**Exercise set**
(1) In the excerpt about DSM-5, whose distinction between "knowing of" and "knowing about" does the author cite?
(2) Update the stretch of the excerpt from "Here is an excerpt" through "of psychiatric medication.", replacing "post-traumatic stress disorder" with "PTSD".

**Supplied text**
▬▬▬▬▬▬▬▬▬▬
Here is an excerpt from Dr. McHugh's WSJ piece: 

" . . . Today the public complains that psychiatrists seem ready to call every state of mental distress an illness. They see that any restless boy can receive a diagnosis of attention deficit disorder, that troubled veterans—whether exposed to combat or not—are routinely said to suffer from post-traumatic stress disorder, and that enormous numbers of discouraged, demoralized people are labeled victims of depression and have medications pressed upon them.

The public is not far wrong. A recent nationwide diagnostic census based on DSM claimed that the majority of Americans have or have had a mental disorder. As a result, an appalling number of young adults in schools and colleges are on one form or another of psychiatric medication.

The problem, though, is not only that psychiatrists have gone too far in naming mental states—they surely have—but that they have gone on too long with their field-guide checklists. They seem unable to do better. DSM-5 will be more of the same—a way to "know of" disorders without "knowing about" them, to draw a distinction made by William James.

With its new manual, the APA might instead have started taking steps toward a system of classification that, as in medicine, organizes disorders according to what we know about their natures and causes. Such knowledge, rather than checklists of symptoms, would then direct treatment and research.

Psychiatrists know, for instance, that depression and anxiety can derive from a number of different sources: cerebral diseases such as schizophrenia and bipolar disorder; alcoholism or drug addiction; experiences of loss, deprivation or trauma; and, more generally, a vulnerable temperament, characterized by introversion, shyness and emotional intensity.

Deciding which of these sources, alone or in combination, applies to a particular patient requires hours of evaluation. Prescribing an appropriate treatment involves not checking symptoms but determining who the patient is and what he or she has experienced and done.

DSM-5 displays none of this thinking. It remains a field guide organized by symptoms, clustered in categories that can expand without limit. Official, APA-approved psychiatry seems to lack the will to change. It justifies its stagnation not only by reminding its members of the chaos of the 1970s but by claiming that the U.S. health system would not pay psychiatrists if they tried to know their patients the way that they could and should.

DSM-5 is a missed opportunity to advance the discipline, instruct the public and encourage financial support for needed psychiatric services. Its editors seem willing to waste another decade before dispersing the mysteries of psychiatry and bringing practitioners and patients together in understanding what they are doing and why."
▬▬▬▬▬▬▬▬▬▬
**Provided information**

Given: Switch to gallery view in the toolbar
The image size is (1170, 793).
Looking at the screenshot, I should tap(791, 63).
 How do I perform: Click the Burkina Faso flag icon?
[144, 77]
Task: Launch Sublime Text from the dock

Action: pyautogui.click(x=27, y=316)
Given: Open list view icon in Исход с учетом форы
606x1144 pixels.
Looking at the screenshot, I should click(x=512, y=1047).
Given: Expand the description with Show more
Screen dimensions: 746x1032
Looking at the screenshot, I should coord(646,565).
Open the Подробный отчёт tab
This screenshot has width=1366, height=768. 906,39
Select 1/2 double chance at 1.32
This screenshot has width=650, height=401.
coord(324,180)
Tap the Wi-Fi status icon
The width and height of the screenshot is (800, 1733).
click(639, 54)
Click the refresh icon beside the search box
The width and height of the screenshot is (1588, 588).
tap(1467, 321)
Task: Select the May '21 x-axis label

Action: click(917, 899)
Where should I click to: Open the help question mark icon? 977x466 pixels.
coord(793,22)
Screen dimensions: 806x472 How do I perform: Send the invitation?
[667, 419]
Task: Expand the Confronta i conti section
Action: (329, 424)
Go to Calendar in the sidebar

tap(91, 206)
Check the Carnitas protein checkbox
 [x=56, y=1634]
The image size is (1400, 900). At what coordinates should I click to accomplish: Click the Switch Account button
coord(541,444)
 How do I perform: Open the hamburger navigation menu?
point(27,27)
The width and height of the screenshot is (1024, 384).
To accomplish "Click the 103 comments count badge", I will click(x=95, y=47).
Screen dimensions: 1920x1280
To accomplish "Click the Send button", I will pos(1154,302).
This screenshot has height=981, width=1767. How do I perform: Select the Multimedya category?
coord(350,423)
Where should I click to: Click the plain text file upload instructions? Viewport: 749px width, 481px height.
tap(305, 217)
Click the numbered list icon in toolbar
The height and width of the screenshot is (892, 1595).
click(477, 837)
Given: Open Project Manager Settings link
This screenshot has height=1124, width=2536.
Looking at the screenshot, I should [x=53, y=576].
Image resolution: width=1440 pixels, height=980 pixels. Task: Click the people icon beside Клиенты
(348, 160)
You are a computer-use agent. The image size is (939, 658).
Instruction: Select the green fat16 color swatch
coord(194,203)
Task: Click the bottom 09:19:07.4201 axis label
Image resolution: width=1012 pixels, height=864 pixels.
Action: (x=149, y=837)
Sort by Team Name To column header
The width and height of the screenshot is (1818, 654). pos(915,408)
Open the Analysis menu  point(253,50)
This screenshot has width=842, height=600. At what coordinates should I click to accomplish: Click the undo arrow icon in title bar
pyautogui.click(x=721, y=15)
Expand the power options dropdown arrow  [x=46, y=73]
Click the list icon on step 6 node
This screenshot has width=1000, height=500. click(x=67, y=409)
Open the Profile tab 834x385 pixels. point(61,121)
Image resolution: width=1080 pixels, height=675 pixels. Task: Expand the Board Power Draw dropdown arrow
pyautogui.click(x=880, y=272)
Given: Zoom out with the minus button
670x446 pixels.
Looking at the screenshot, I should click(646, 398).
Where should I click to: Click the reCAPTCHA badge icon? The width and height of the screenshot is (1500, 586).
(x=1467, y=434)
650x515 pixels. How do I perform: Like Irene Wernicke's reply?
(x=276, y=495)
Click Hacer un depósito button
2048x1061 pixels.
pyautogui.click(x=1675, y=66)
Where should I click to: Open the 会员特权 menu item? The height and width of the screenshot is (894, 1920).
▬▬▬▬▬▬▬▬▬▬
**Responses for each task**
(1) William James

(2)
Here is an excerpt from Dr. McHugh's WSJ piece: 

" . . . Today the public complains that psychiatrists seem ready to call every state of mental distress an illness. They see that any restless boy can receive a diagnosis of attention deficit disorder, that troubled veterans—whether exposed to combat or not—are routinely said to suffer from PTSD, and that enormous numbers of discouraged, demoralized people are labeled victims of depression and have medications pressed upon them.

The public is not far wrong. A recent nationwide diagnostic census based on DSM claimed that the majority of Americans have or have had a mental disorder. As a result, an appalling number of young adults in schools and colleges are on one form or another of psychiatric medication.